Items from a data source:
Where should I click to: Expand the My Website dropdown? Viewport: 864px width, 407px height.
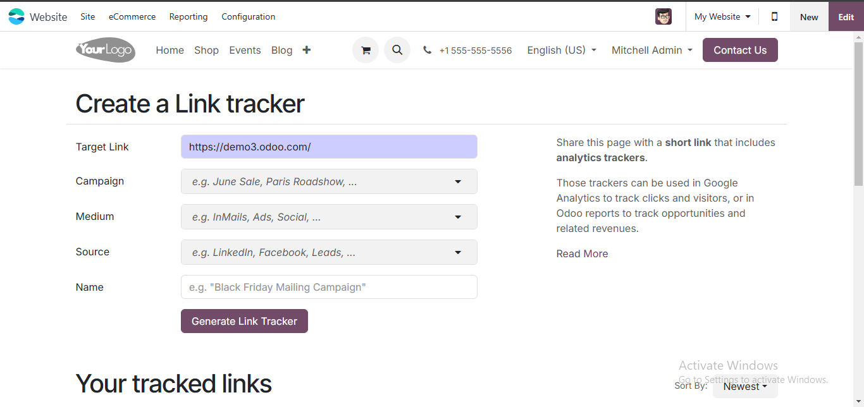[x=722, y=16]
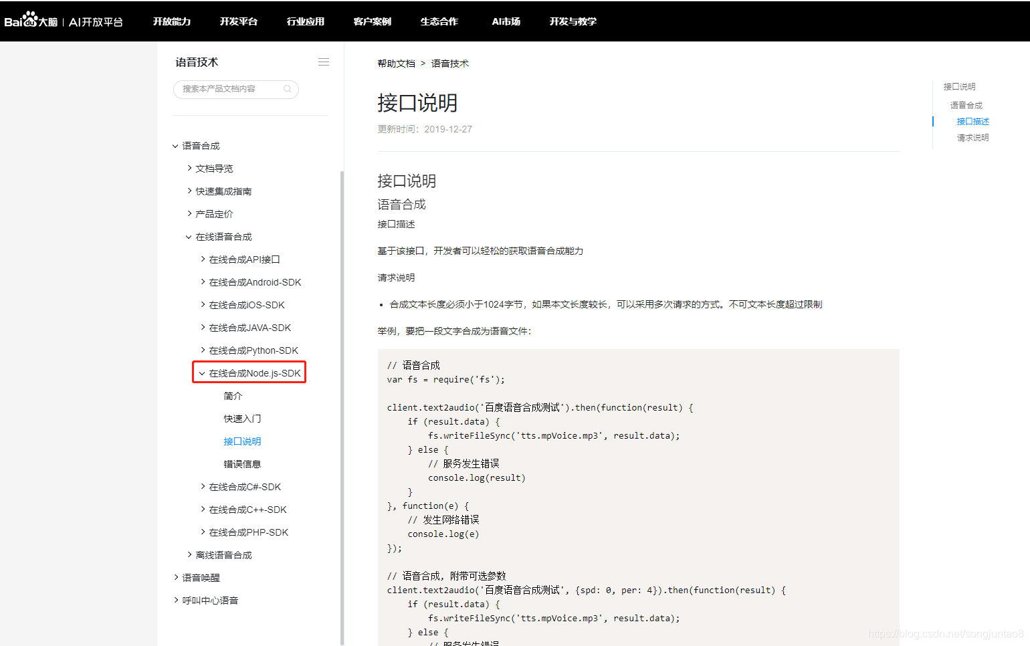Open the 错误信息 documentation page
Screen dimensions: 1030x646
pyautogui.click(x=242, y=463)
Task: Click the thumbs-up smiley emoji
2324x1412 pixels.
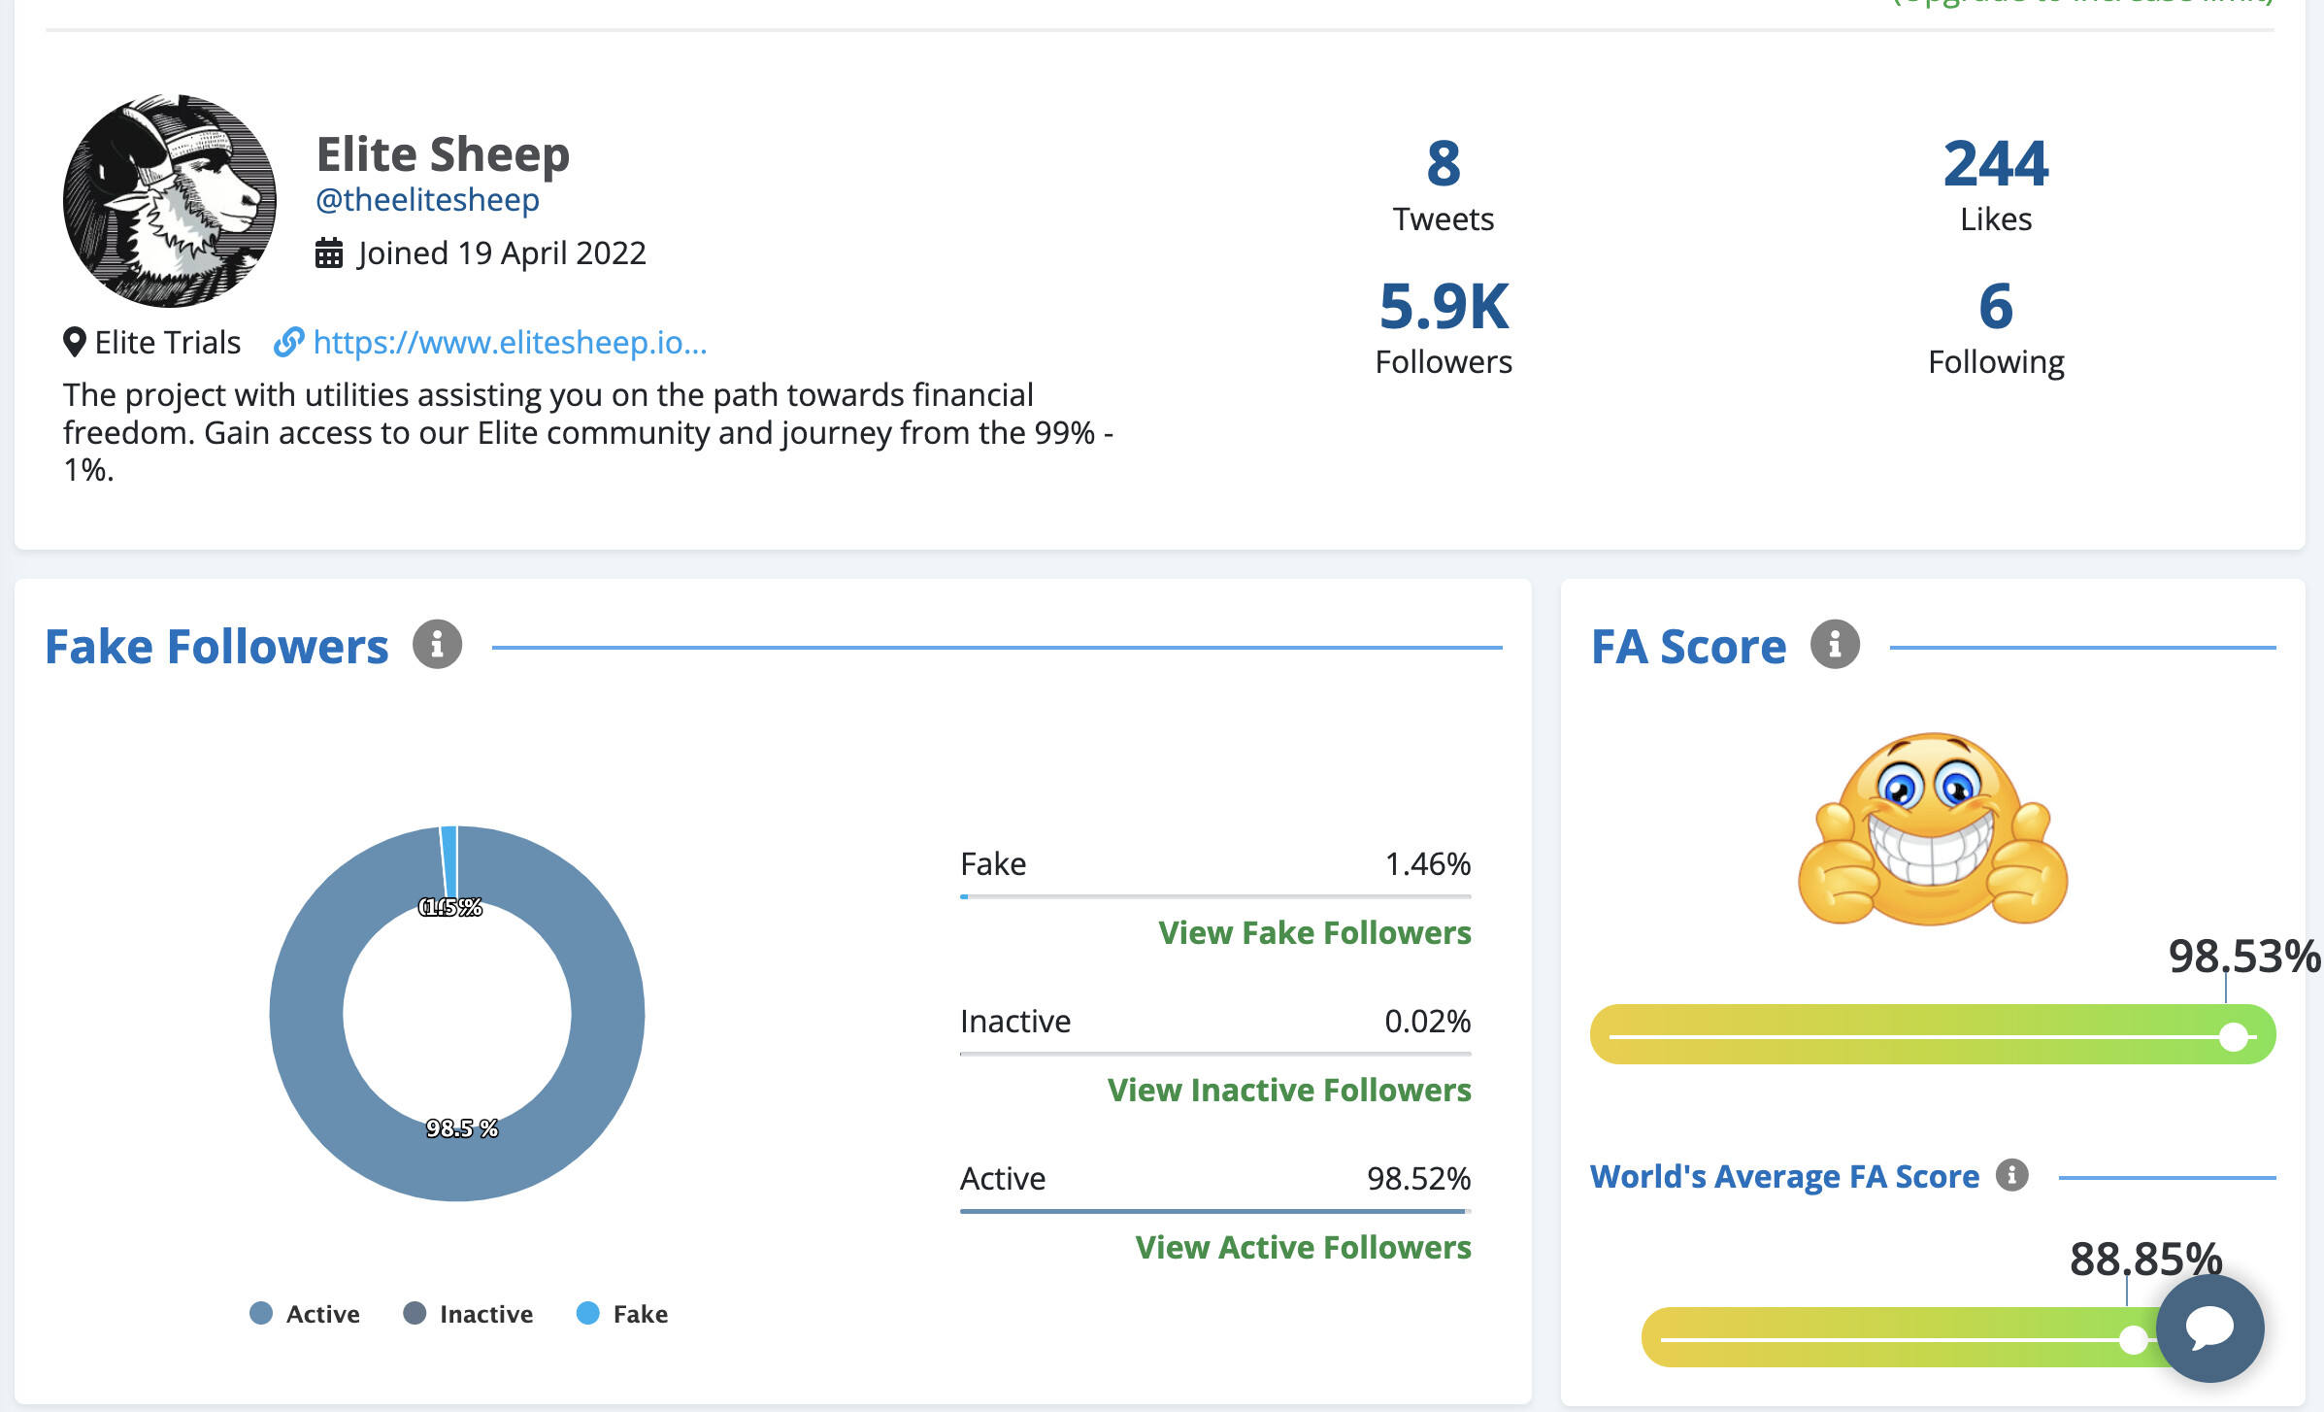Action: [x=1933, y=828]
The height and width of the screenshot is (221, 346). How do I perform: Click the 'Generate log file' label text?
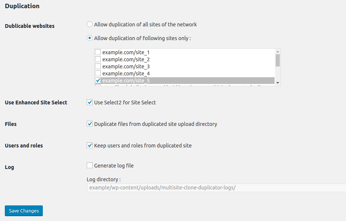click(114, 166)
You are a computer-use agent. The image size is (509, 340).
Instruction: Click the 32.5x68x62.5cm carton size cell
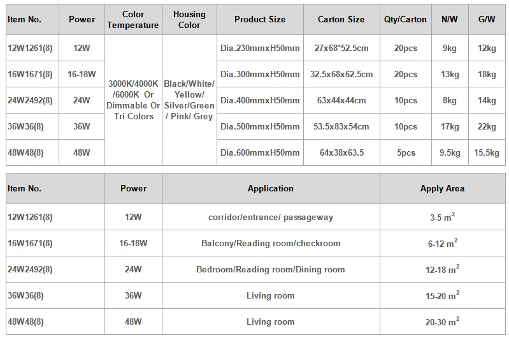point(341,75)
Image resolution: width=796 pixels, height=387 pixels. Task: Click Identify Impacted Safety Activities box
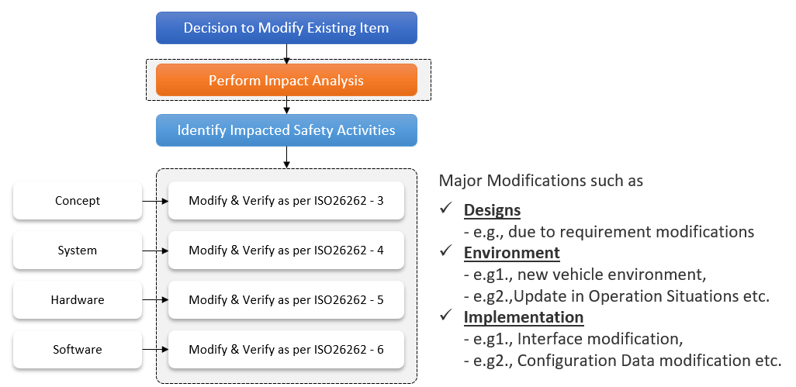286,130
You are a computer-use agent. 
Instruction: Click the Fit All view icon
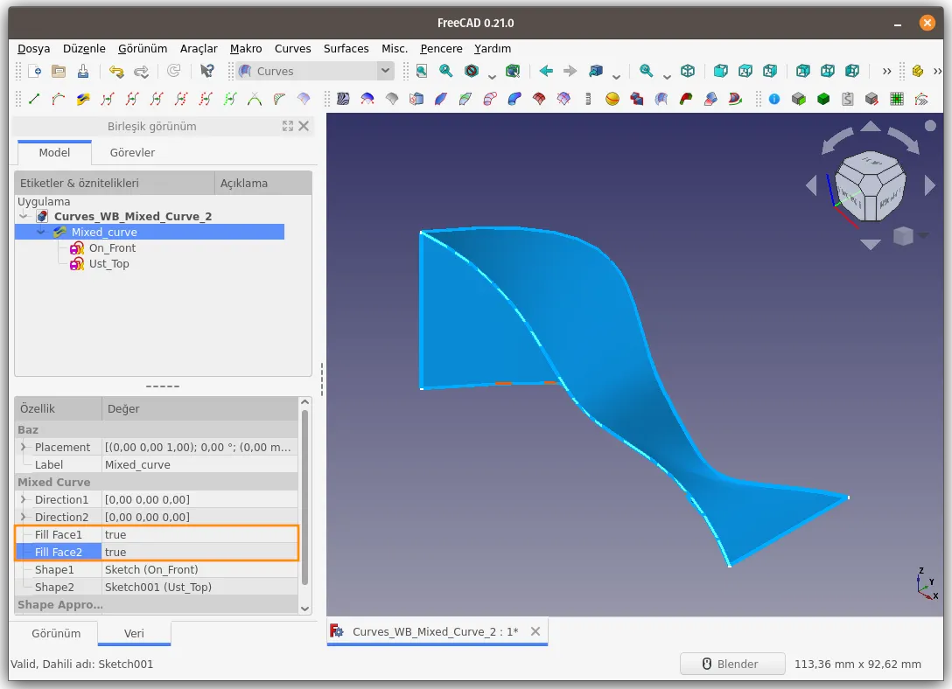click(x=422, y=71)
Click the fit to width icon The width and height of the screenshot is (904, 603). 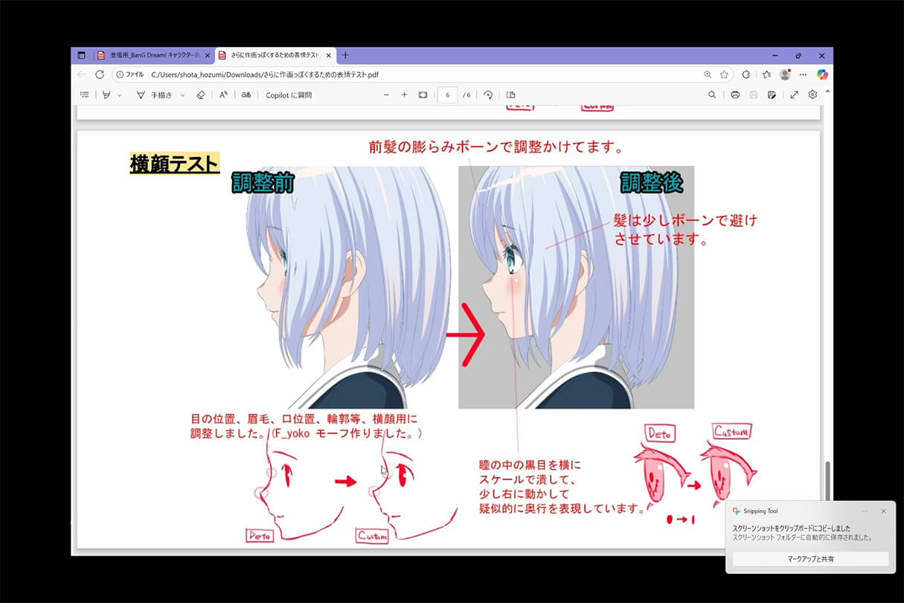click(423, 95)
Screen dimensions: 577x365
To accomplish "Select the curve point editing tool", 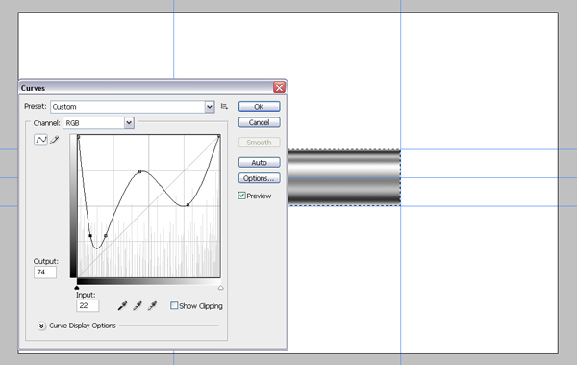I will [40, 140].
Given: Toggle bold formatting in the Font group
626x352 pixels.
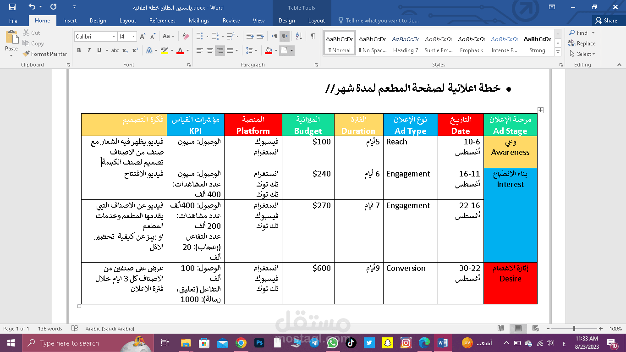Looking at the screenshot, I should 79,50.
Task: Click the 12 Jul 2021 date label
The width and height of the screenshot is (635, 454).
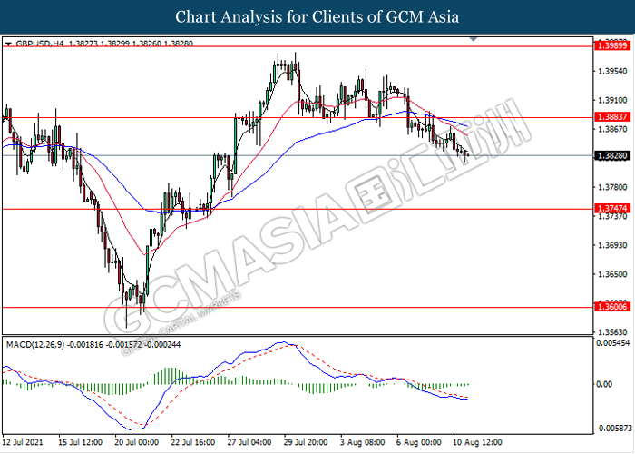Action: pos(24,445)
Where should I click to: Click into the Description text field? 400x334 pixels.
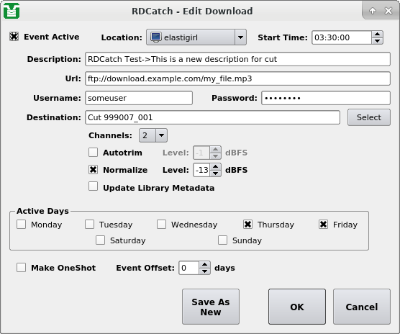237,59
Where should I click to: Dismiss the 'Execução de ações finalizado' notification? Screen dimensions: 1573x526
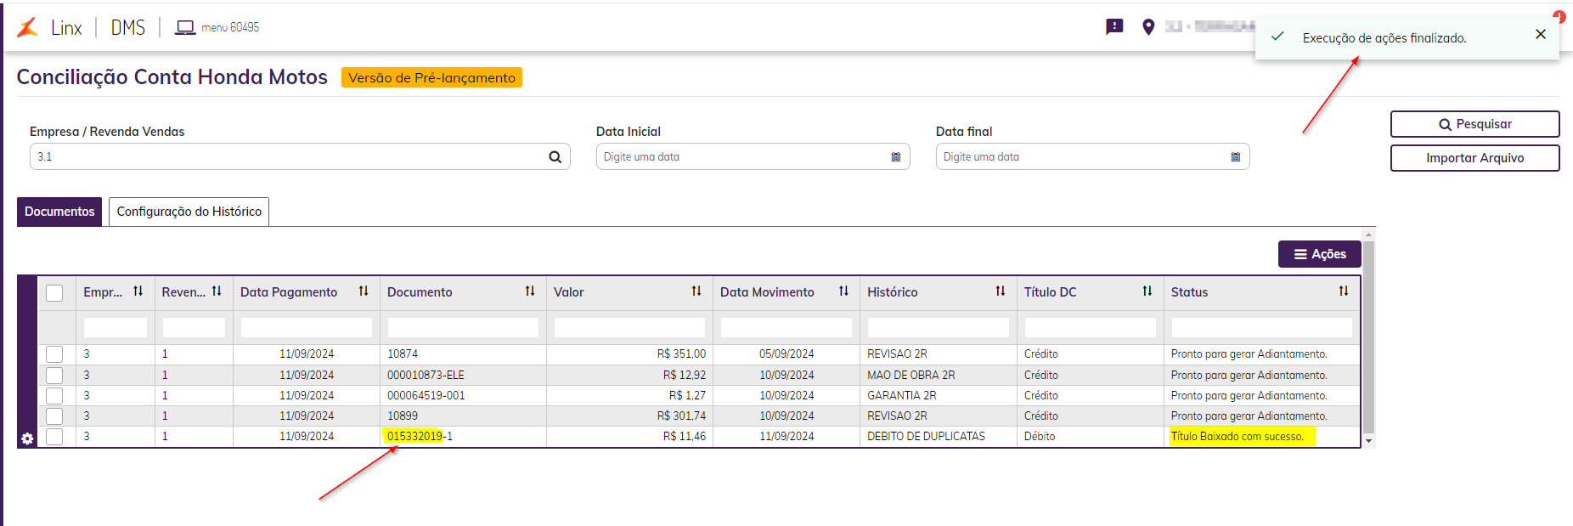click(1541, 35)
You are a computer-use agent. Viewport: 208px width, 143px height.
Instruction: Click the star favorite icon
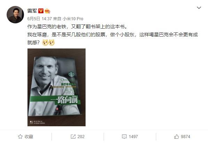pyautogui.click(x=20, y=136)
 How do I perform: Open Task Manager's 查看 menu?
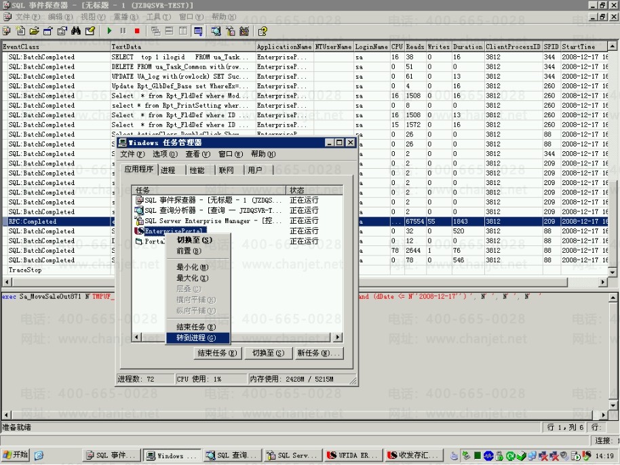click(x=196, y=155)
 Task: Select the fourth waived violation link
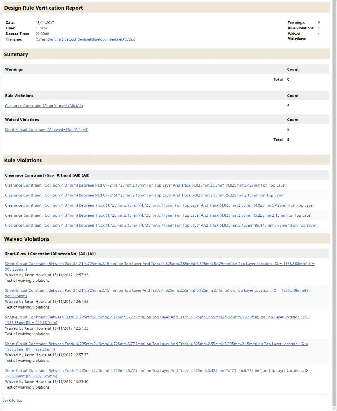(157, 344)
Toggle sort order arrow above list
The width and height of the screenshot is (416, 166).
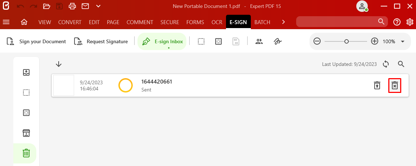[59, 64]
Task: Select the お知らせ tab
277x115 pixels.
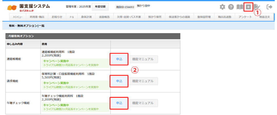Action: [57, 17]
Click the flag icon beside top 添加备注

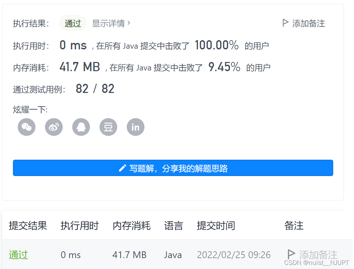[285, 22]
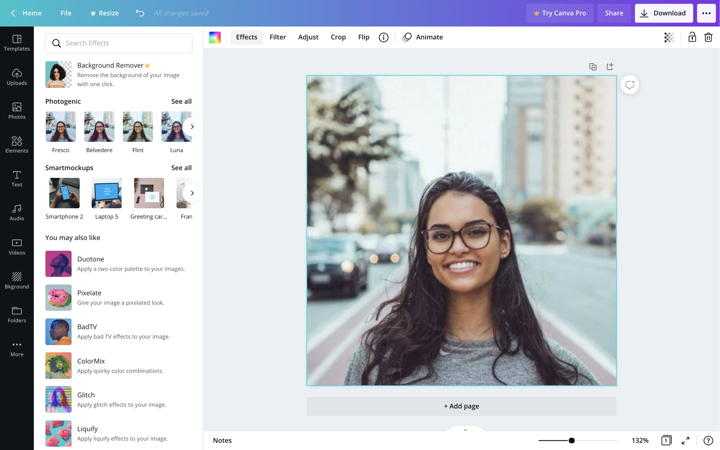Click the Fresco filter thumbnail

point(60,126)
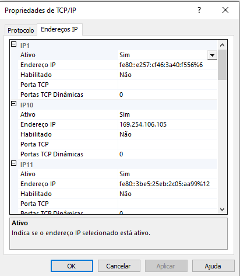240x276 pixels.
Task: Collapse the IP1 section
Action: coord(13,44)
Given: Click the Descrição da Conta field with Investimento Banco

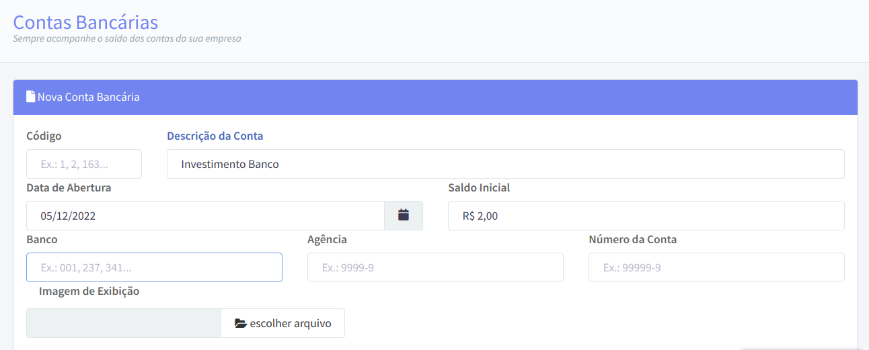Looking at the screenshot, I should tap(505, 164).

• GOAL OF THE EXERCISE
In the records above, find the line that contains "277x115 pixels." and repeat exactly that line and all lines after it to the end. Do not include pictures.

• EXERCISE ANSWER
277x115 pixels.
Action: [57, 17]
Click the flag icon beside top 添加备注

[285, 22]
Click the Fresco filter thumbnail

point(60,126)
240x276 pixels.
Task: Collapse the IP1 section
Action: coord(13,44)
Given: Click the Descrição da Conta field with Investimento Banco

Looking at the screenshot, I should tap(505, 164).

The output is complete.